Tim Mak uncovers a startling cultural symmetry: that a single syllable—'Oi!'—serves as the rebellious heartbeat of both British working-class punk and Ukrainian national identity, bridging decades of geopolitical divides through sound alone. In an era where global attention is fixated on missile trajectories and border crossings, this piece offers a rare, human-scale lens into how resistance is encoded in language and melody, proving that culture often outlasts the empires trying to suppress it.
The Sound of Resistance
Mak anchors his narrative not in abstract theory, but in the lived experience of Yuriy 'Utyug' Demydenko, a punk veteran whose life spans the collapse of the Soviet Union and the current war. The author skillfully juxtaposes Western pop culture influences with deep local roots. "It literally starts with Schwarzenegger's character taking clothes from two punks... and it just looked cool," Mak quotes Demydenko recalling his youth, illustrating how global media seeped through the Iron Curtain to shape a generation. Yet, Mak quickly pivots to show that this was never mere imitation; it was an act of survival.
The piece argues that while Western punks rebelled against consumerism, Ukrainian punks faced a far starker threat: imprisonment for the very act of non-conformity. "Underground bands faced censorship, police harassment, or even imprisonment just for playing songs that didn't align with state ideology," Mak writes, grounding the cultural analysis in historical peril. This framing is crucial; it elevates the music from a hobby to a political statement where silence was compliance.
The image factor was very important to us, punks... I've been dressing punk since 13 years old.
Mak draws a sharp parallel between the British 'Oi!' movement of the 1970s and the Ukrainian experience. He notes that while the English term originated in East London as a class-based call to attention, it found an uncanny resonance in Ukraine. "The story of 'oi' is the story of how one phonetically similar expression came to mean different things in two cultures," Mak observes. This linguistic coincidence becomes the article's central thesis: that the spirit of rebellion is universal, even if the specific grievances differ.
Critics might argue that equating British street punk with Ukrainian national resistance risks oversimplifying the unique severity of Soviet repression or the current existential war. However, Mak navigates this by emphasizing that for Demydenko, the connection isn't about musical theory but "authenticity." The author writes, "I think the music itself is secondary in this movement. What really matters is that sense of street culture and working-class background; those are the core elements for them." This distinction saves the argument from becoming a shallow comparison, focusing instead on the shared ethos of the marginalized.

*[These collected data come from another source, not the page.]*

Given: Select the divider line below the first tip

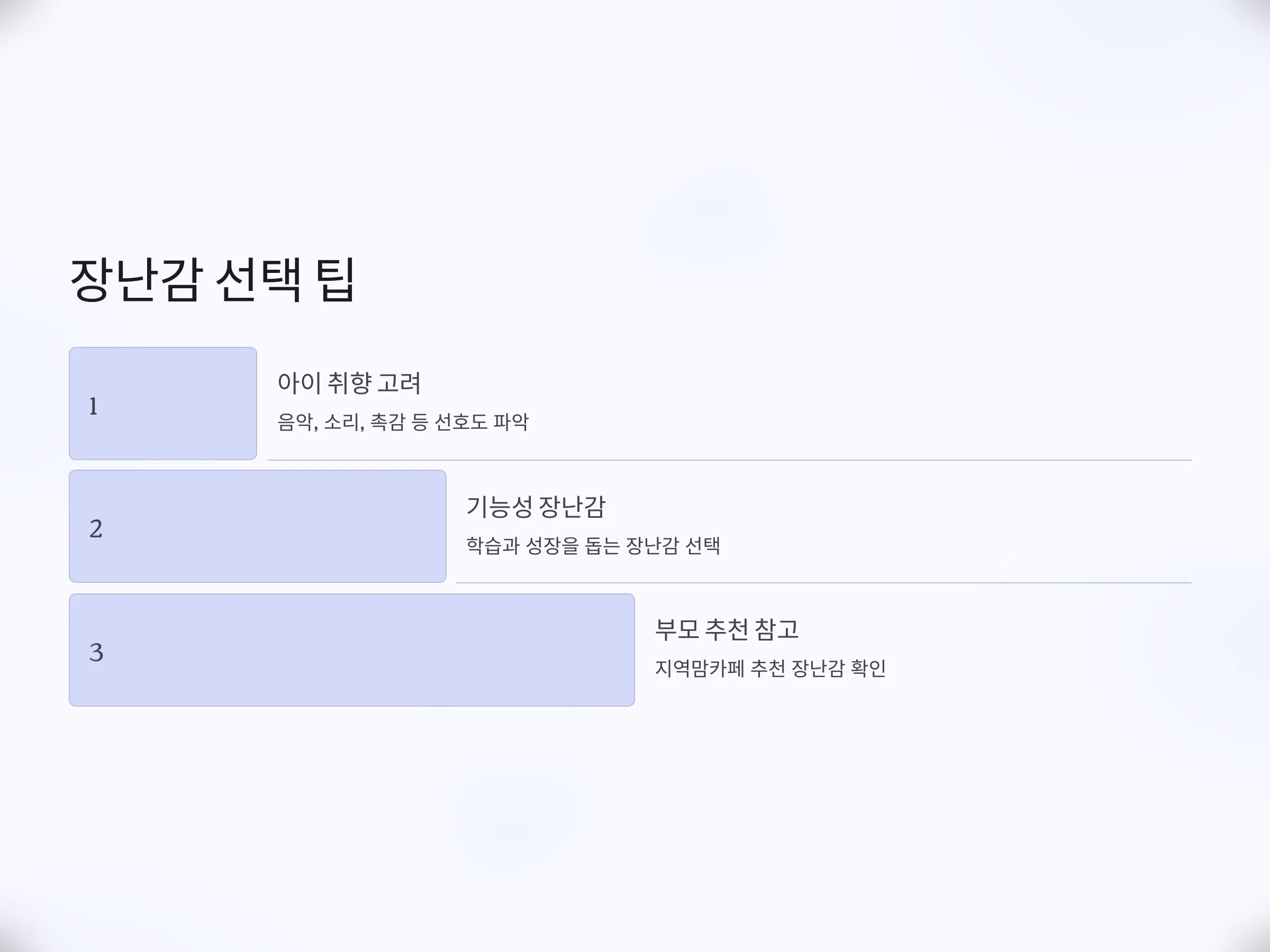Looking at the screenshot, I should 730,460.
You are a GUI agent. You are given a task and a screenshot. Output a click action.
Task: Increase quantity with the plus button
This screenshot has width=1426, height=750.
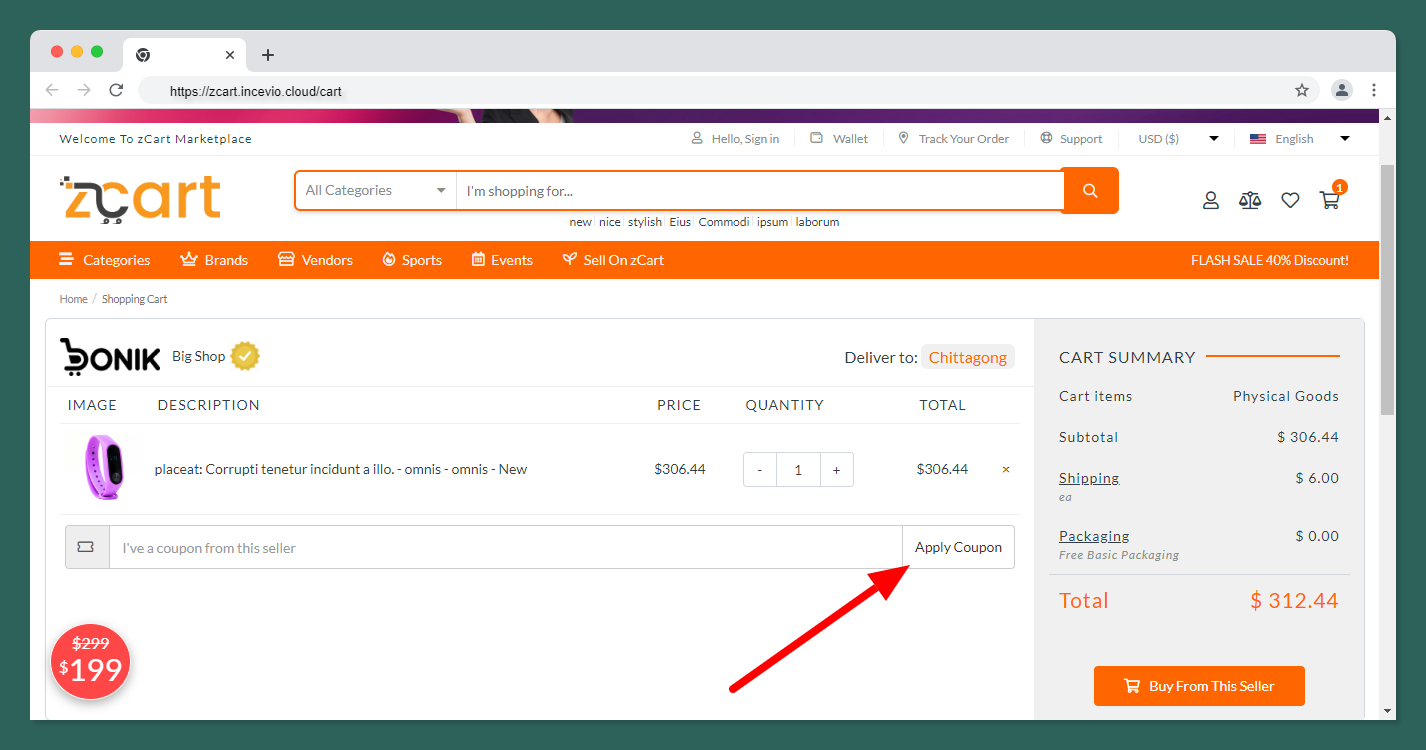click(x=836, y=470)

From Folklore to Frontlines
The commentary deepens as Mak traces the word 'oi' back centuries before punk existed. He reveals that in Ukrainian, the exclamation is a versatile vessel for human emotion—surprise, pain, admiration, exhaustion—that survived bans on the language itself. "As a natural sound of emotion, 'oi' in Ukrainian continued to be used because it fulfilled the need for emotional expression," explains Roman Veretenyk, a professor quoted by Mak. This historical context is vital; it shows that the punk movement didn't invent this spirit but rather tapped into a pre-existing cultural code.
Mak connects this linguistic resilience to the Cossack traditions of the 16th and 17th centuries, suggesting that modern Ukrainian punk is merely the latest iteration of an ancient struggle for autonomy. "For example, our song 'Punk Rock Is Alive' sounds almost like a folk song in its melody — it could easily have become traditional music if it had been written 200 years ago," Demydenko tells Mak. This observation reframes the genre not as a foreign import, but as an organic evolution of Ukrainian identity.
The piece also touches on the brutal reality of the current conflict without losing its cultural focus. While the article centers on music, it acknowledges that for many in Chernihiv and Kyiv, the 'anti-establishment' spirit is now a matter of life and death against a foreign invader. The author notes that despite the chaos, Demydenko continues to teach young bands, passing on the "punk rock torch." This persistence serves as a quiet rebuke to the idea that war erases culture; instead, it often sharpens it.
There's a punk band in Ukraine that has existed for 20 years, with five full albums and five EPs. That proves it wasn't for nothing.
This sentiment is particularly poignant given the surrounding news of massive drone attacks on Moscow oil refineries and the desperate need for air defense interceptors mentioned in the same publication's updates. While Mak does not dwell on the military logistics, the backdrop of a city under constant threat makes Demydenko's insistence on "authenticity" feel less like a subcultural preference and more like an act of defiance.
Bottom Line
Tim Mak's most compelling achievement is reframing punk from a niche musical genre into a lens for understanding Ukrainian resilience, successfully arguing that the 'Oi!' of London and Kyiv share a DNA of working-class resistance. The piece's greatest strength lies in its humanization of history through Demydenko's voice, though it occasionally glosses over how the current war has fundamentally altered the stakes of this subculture from political dissent to physical survival. Readers should watch for how these underground cultural movements evolve as the conflict drags on, proving that while regimes fall and borders shift, the human need to shout 'Oi!' in defiance remains constant.